In the meantime, the danger of political violence may actually get worse. Right-wing domestic terrorists are at their most virulent when they’re furthest back on their heels politically. Over the course of the next decade — as the very different priorities of that younger, more urban and diverse voter cohort come to dominate the nation’s political agenda – we can expect to see an uptick in violent retribution as the most militant members of the far right make a desperate last stand for their vision of the country’s future.
As usual, the biggest trouble will likely come in the states where the friction between far-right conservatives and this new emergent electorate has already heated up to the flash point — Arizona, Florida, Oklahoma, Texas, and similar states where the old guard had been counting on fascist solutions to keep a new generation it fears under control.

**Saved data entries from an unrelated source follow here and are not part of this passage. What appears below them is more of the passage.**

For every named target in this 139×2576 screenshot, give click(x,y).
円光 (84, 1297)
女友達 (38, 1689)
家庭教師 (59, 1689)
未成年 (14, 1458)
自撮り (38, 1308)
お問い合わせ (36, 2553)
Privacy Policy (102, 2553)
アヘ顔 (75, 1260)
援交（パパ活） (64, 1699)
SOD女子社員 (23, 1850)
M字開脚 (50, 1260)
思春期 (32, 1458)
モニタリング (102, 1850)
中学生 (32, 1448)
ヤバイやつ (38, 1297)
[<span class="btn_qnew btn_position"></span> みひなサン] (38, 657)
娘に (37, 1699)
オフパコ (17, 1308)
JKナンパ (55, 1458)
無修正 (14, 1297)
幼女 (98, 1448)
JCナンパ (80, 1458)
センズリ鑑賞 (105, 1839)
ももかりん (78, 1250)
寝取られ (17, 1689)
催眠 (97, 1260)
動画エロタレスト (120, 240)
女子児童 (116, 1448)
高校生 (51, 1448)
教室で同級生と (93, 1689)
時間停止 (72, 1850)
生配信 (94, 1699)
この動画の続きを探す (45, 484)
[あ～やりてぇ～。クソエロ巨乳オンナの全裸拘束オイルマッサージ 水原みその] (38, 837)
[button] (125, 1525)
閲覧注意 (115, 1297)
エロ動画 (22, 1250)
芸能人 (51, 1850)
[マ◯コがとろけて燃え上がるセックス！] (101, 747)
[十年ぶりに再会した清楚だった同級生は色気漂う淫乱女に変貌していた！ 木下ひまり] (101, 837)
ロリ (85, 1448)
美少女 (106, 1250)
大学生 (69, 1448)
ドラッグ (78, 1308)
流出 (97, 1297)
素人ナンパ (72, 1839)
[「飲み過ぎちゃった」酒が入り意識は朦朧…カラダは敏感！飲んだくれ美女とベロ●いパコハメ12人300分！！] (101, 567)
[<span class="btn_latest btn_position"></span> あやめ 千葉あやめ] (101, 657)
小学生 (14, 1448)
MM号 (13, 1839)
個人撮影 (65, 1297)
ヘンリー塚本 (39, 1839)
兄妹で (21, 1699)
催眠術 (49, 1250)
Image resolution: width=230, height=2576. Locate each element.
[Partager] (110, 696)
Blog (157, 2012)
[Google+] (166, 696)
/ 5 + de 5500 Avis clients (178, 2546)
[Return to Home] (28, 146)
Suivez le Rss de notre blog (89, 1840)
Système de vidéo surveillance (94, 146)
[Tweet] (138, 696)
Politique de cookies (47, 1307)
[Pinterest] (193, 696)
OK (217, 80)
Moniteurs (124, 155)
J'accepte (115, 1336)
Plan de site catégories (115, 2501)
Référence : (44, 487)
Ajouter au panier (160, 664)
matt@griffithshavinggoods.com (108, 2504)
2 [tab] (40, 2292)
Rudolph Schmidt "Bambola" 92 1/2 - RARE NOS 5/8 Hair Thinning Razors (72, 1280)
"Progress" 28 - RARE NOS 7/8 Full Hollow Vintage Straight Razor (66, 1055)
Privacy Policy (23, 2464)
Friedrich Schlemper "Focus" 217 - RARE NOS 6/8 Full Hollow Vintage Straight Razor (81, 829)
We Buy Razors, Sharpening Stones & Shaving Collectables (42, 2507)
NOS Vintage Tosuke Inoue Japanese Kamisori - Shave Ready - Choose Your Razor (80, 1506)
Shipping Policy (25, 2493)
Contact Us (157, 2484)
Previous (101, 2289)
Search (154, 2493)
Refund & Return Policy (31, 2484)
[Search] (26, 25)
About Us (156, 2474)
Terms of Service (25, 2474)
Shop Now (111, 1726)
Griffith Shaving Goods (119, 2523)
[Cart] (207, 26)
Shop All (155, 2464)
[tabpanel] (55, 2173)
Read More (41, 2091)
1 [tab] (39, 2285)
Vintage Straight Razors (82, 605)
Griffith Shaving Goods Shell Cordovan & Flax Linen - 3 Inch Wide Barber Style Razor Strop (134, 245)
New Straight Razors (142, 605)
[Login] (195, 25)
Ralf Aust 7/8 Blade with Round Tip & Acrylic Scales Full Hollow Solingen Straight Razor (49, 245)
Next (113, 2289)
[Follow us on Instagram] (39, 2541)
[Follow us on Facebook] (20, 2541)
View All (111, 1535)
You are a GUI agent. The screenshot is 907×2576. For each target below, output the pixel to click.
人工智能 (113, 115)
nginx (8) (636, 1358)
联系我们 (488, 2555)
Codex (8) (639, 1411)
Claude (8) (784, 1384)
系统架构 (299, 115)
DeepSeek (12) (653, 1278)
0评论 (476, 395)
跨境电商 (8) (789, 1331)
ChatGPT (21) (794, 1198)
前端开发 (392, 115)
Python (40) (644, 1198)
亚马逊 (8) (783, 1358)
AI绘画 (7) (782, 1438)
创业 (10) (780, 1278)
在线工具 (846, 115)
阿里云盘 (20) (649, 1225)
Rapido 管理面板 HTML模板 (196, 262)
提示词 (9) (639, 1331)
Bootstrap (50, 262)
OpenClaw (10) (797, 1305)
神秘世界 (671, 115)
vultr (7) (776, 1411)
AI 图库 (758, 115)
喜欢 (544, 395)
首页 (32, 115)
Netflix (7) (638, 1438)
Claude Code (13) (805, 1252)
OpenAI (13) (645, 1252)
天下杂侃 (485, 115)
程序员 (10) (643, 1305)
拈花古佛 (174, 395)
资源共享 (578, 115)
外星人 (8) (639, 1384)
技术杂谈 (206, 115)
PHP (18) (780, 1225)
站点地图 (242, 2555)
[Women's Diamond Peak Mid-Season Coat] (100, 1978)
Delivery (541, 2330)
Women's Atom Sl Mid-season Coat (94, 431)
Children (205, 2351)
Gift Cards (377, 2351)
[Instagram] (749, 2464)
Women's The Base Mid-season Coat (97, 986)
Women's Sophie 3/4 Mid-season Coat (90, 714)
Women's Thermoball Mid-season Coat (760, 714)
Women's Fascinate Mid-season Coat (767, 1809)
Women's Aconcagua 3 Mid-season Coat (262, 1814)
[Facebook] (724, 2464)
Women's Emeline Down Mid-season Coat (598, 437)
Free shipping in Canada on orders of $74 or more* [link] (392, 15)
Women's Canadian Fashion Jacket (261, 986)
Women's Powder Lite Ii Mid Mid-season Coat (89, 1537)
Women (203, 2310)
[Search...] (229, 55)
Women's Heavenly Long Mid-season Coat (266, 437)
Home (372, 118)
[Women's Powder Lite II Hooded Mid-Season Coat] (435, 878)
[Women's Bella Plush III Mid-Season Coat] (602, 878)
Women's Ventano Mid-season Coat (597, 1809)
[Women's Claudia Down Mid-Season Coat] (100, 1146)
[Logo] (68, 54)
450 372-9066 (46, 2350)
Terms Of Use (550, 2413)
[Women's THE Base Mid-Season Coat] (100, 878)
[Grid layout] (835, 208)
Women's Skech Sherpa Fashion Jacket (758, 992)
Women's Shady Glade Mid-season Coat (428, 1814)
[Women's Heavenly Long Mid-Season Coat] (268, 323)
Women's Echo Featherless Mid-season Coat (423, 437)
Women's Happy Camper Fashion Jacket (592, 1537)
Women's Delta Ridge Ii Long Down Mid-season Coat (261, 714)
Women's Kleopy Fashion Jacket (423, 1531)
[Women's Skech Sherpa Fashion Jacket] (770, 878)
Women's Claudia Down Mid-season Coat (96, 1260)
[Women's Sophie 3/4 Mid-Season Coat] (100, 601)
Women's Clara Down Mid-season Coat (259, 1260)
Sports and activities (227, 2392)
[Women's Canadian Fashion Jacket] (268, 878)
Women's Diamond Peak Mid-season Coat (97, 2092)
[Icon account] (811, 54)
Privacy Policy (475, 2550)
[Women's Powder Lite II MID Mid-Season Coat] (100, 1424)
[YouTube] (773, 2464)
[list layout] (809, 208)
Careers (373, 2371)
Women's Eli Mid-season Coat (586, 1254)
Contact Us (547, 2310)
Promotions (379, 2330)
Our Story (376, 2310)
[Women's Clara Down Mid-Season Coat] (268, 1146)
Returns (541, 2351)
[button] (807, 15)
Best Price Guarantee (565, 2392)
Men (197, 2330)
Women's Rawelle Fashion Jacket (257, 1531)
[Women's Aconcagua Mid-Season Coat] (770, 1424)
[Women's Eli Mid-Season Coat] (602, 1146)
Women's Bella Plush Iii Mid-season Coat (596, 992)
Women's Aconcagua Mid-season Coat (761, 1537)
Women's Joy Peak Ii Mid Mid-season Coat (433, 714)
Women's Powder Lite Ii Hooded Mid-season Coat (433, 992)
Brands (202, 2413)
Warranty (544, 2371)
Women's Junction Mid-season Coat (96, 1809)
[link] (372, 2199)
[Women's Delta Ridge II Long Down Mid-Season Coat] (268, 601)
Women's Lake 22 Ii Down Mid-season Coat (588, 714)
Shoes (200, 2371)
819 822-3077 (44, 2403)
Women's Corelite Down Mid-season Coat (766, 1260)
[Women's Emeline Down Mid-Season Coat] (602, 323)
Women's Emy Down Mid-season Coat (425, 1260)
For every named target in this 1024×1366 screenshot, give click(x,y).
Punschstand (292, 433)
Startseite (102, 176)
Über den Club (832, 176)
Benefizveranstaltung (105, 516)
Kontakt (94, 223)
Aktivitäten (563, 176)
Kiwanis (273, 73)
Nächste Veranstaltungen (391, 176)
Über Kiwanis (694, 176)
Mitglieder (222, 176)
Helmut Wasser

Alternatively, the violence will start in these states, but be directed against coastal big-city targets seen as representing the decadent society the far right refuses to accept. Either way, the more ground they lose, the wiser we’d be to expect them to try to take their frustration out on the rest of us.
A Final Word
Some may think that in saying we’ve probably passed the critical switch from a likely fascist future to a likely not-fascist one, I’m somehow suggesting that the threat is passed, or that struggle is no longer required, or that we can all pack up and go home now.
To be very clear: I am not saying that. In many ways, the real fight — the one that pulls up the American economic, political and cultural order by its floorboards and lays down the foundation for something better, freer and more humane, fair and durable — is only just beginning. What I am saying, however, is that the tide has turned to the point that we are not unreasonable to believe that our preferred future has a strong chance of coming to pass. Our enemies are noisy and well-funded, but they are also small in number, crazy and increasingly despised. Everywhere, the growing, rising, creative part of the country is soundly rejecting them, and the future they were offering. And on our side, there are signs of uprising everywhere – the first green shoots of a new world in the making, one that will we will spend the next 20 years bringing into fruition.
As long as that vision continues to spread, there will be good reason to believe that the future will most likely belong to us.